▸ **Selected extract**

::::

As already known, justification is tied to the external form (i.e. if it is written, verbal, etc.) of the administrative decision, and the legal rules that identify it are part of the formal legitimacy of the decision, and it has been agreed that the administrative decision, basically has no specific form except within the limitations of what the law states (Aldaher, 2013), thus the administrative body can pronounce verbal or written administrative decisions, justified or unjustified, explicit or tacit. Defining the form that the decision exhibits must conform to the text (legal or regulatory), therefore when a text is put forward to oblige the administration to fill its decision in a specific form, and then they are obliged to do so (Aljarbou, 2012). The Board of Grievances emphasized that:

"The administrative body is not committed to a specific way in declaring its obliging will in whatever decision it takes, unless the law imposes a specific form''. (Decision no. 6/86 year 14021h the collection of civil a canonical principles, 1401h).

It also ascertained that:

''In the case where the administrative body doesn’t respect the procedural and formal rules stated in the law-necessary for the issuance of administrative decisions-either by neglecting the rules in whole, or it was a partial violation to the rules, the 'form' becomes prominent, and in this the decision comes out flawed in form''. (Rule of audit no. 433/t/year 1427 in case no. 3375/1/L year 1425h).

It is our duty to refer to specific conditions essential for justification so that it will assume legitimacy (Shatnawi, 1995) and these conditions are:

Justification must be in Arabic as being one of the forms of the administrative decision, and as mentioned earlier justification enables the party of concern to have knowledge of the reasons that the decision relies on, additionally, writing the justification makes the judge's task easier when spreading his control over the factual and legal reasons that the decision was based on.

::::

▸ **Given problem**
Continue the passage on justifying administrative decisions, picking up right after its final sentence.

▸ **Dataset extract**
::::

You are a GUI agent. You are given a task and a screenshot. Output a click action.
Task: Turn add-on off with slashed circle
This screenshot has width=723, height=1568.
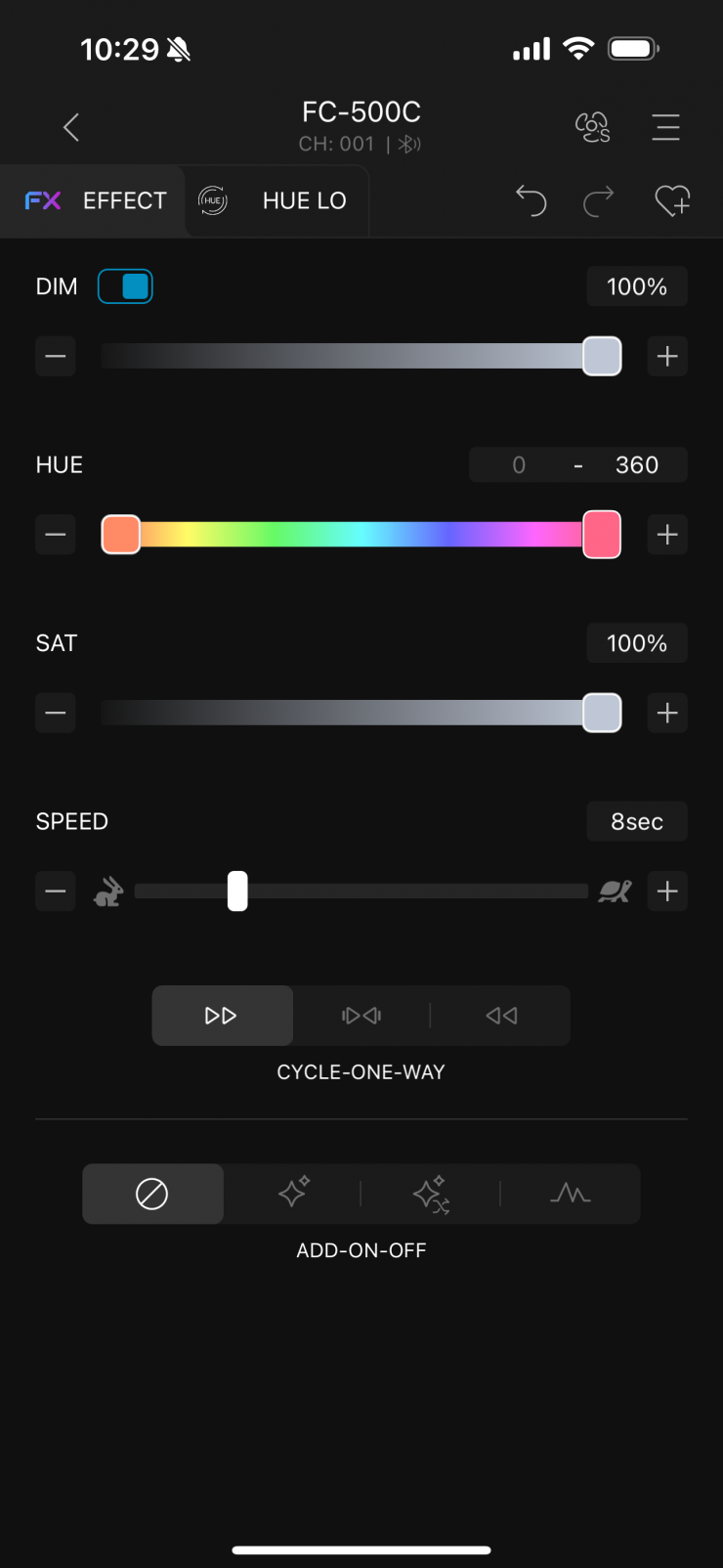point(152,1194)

::::

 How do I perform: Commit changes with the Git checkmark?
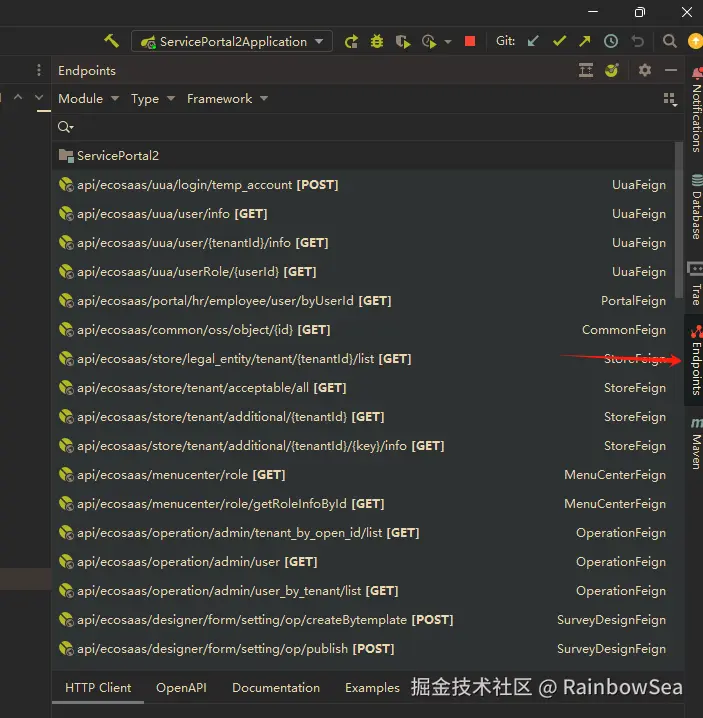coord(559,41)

::::

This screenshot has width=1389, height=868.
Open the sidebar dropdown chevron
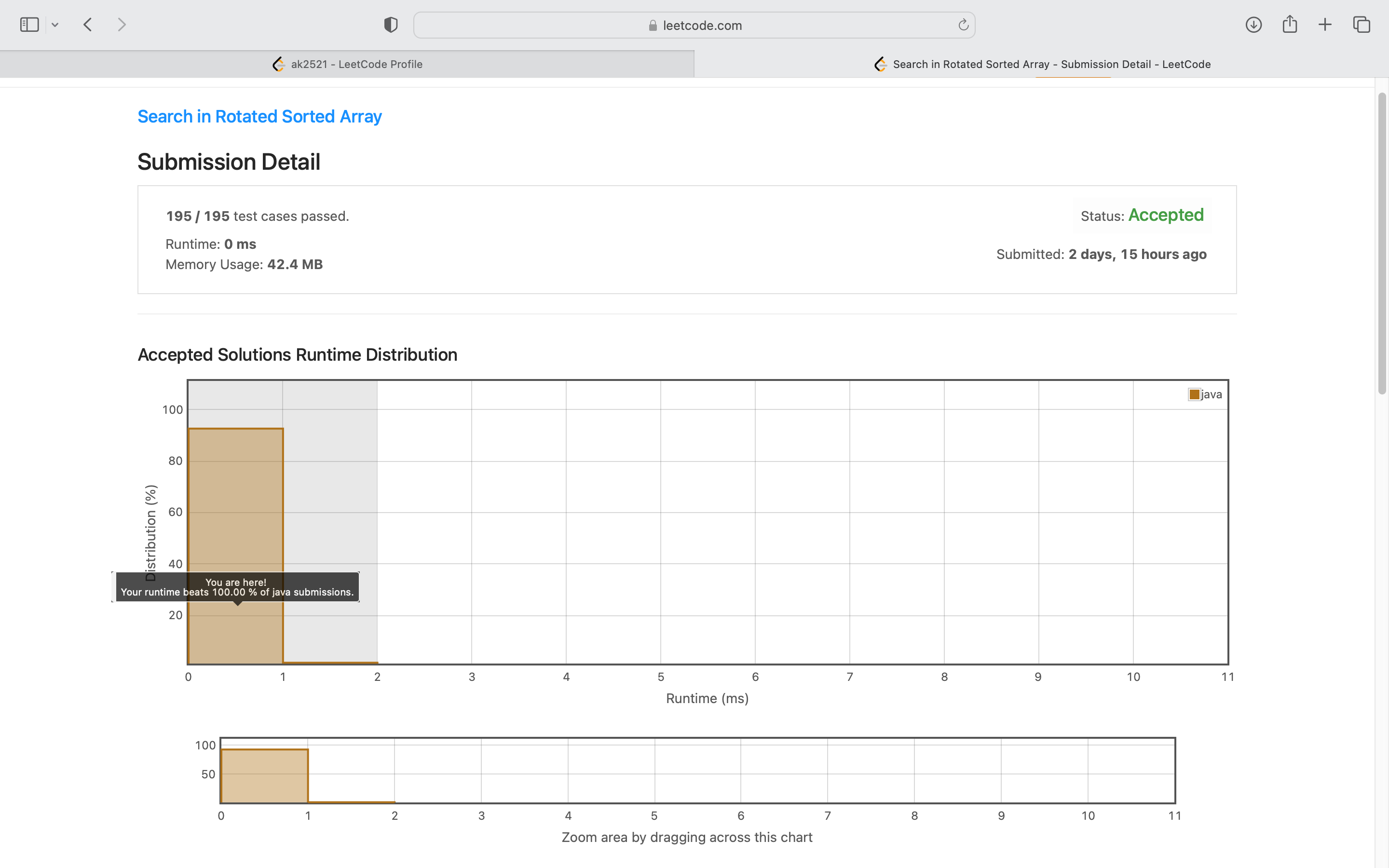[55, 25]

::::

▸ **Reply**
When sampling comparative laws, we find that the French legislator in article 3 'the law of justification' (Law 11 Julian 1979(, insisted that justification must be written, where he stated that "the justification required by this law must be written'', whereas in Saudi Arabia such law doesn’t exist. It may be convenient that the Saudi legislator states a similar law.

According to comparative jurisdiction, the Jordanian Supreme Court (the administrative court) does not stipulate a written justification since one cannot imagine the existence of verbal administrative decisions when there is legal necessity to have justification, and we in turn share the court its opinion.

Justification being direct, i.e. the person of concern will have knowledge of the justifying reasons the moment he reads the decision without going back to any other documents. (Aldaher, 2013) Here we refer to a verdict issued by the Egyptian administrative court asserting that justification by reference is not right, thus:

Referring to files and documentation is not considered as justification, where justification means a case where there is a mention of all reasons that called the administration to pronounce such decision, and these reasons must be mentioned clearly and explicitly in the core of the decision'' (verdict of the Egyptian supreme court no. 1815, s 40, in session 1996/6/9).

Therefore we can't use reasons as evidence by taking a common vision about it, or refer to reasons mentioned in the legal text that must be applied, and therefore justification will not be correct in the case of reference to reasons mentioned in another decision (Albashir, 2016).

The Jordanian Supreme administrative court pronounced that

''The mere mention of the terms of a certain law article or text will not be considered as justification, because its mention doesn’t clarify the reasons that lead to the issuance of a decision against which there is a complaint in a conspicuous manner intelligible to whom the decision was against, and therefore the decision has to be rescinded'' (Supreme court, Jordan 12/82, magazine of lawyers association 1983 no.4 page 494).

Phrasing of the decision concisely and comprehensively with no defects, and phrasing the reasons of the administrative decision accordingly, and deducing them in an acceptable manner-from fixed resources found in papers and from the words said by the claimant himself-and tersely detailing them and tailoring them in conformity with the law leads to giving the claimant the complete right of defending himself and therefore the decision will be right.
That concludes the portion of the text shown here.